Content starts
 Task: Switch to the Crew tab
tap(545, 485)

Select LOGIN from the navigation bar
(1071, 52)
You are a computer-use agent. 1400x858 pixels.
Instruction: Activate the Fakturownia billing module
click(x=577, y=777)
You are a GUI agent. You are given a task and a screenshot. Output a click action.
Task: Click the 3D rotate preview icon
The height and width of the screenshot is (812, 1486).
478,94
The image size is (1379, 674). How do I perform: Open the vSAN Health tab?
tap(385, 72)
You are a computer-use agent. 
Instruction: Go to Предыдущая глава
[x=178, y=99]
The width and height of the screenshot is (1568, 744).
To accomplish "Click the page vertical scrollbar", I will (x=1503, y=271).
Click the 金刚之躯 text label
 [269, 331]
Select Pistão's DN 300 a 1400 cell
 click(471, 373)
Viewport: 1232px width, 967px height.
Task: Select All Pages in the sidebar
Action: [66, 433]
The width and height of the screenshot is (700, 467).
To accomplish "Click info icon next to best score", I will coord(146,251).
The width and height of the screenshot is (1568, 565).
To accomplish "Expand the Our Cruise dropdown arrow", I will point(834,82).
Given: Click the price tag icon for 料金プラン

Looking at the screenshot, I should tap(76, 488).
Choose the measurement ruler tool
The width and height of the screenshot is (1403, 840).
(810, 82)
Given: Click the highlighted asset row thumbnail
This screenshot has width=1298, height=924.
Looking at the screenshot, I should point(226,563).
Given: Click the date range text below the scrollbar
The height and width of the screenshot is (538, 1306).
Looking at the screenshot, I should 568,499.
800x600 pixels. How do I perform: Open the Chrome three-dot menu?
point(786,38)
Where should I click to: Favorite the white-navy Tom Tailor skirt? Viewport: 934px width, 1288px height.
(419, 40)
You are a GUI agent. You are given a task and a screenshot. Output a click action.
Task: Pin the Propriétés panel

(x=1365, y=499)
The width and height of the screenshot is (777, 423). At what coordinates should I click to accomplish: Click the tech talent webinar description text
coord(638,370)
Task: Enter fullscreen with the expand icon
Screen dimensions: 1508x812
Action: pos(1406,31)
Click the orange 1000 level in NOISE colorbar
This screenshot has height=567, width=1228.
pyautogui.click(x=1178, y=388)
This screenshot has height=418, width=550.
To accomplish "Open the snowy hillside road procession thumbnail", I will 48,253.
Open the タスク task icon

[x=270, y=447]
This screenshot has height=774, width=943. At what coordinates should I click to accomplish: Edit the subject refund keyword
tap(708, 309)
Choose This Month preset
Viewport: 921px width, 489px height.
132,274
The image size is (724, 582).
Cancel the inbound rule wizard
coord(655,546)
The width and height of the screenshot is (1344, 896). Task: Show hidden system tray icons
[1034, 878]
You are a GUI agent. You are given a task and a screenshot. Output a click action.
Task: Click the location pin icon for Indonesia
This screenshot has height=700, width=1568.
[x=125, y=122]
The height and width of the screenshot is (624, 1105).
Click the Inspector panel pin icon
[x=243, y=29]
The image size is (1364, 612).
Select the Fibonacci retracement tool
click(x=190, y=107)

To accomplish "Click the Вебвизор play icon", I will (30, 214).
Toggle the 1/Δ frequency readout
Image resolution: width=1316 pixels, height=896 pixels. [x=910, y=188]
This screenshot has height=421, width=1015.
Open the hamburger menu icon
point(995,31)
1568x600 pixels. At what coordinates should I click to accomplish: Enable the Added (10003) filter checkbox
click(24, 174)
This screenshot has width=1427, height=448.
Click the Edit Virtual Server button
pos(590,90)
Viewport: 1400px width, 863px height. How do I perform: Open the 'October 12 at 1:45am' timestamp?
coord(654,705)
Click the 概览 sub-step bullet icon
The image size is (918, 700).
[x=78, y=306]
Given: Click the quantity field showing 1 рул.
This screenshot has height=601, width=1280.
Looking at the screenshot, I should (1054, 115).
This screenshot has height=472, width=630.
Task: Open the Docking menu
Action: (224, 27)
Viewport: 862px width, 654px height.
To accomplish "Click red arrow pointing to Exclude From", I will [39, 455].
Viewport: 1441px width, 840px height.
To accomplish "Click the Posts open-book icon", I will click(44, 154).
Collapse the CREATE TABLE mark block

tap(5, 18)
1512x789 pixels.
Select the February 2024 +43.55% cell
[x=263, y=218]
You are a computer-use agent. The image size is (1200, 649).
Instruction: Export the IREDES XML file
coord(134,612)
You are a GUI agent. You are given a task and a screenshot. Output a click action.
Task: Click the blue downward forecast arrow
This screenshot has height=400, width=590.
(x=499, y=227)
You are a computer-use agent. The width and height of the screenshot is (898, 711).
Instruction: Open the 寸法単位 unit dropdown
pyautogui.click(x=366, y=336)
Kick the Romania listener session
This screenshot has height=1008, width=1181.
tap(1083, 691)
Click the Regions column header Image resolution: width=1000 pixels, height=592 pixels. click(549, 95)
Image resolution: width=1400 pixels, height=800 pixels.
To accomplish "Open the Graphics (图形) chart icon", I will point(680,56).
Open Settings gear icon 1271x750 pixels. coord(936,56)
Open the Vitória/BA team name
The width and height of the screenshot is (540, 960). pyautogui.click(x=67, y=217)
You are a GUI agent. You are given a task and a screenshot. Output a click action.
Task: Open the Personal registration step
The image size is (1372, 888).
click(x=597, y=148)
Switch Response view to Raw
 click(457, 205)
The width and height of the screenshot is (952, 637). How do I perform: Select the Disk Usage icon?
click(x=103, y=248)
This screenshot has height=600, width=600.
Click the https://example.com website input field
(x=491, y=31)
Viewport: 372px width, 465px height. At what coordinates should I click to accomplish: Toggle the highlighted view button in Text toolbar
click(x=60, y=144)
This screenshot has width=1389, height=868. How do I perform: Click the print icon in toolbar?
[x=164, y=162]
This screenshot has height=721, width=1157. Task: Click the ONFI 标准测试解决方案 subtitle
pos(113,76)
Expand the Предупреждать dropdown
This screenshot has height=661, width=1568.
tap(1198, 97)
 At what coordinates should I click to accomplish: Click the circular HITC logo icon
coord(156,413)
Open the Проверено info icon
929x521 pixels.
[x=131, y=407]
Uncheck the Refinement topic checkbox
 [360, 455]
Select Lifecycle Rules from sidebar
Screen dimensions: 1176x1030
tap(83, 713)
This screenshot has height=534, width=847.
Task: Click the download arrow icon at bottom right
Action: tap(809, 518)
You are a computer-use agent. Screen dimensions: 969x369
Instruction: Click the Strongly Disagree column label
Content ends
- Problem statement
The answer is a single number: how many lines in the data above hold the string "step".

- Your response
2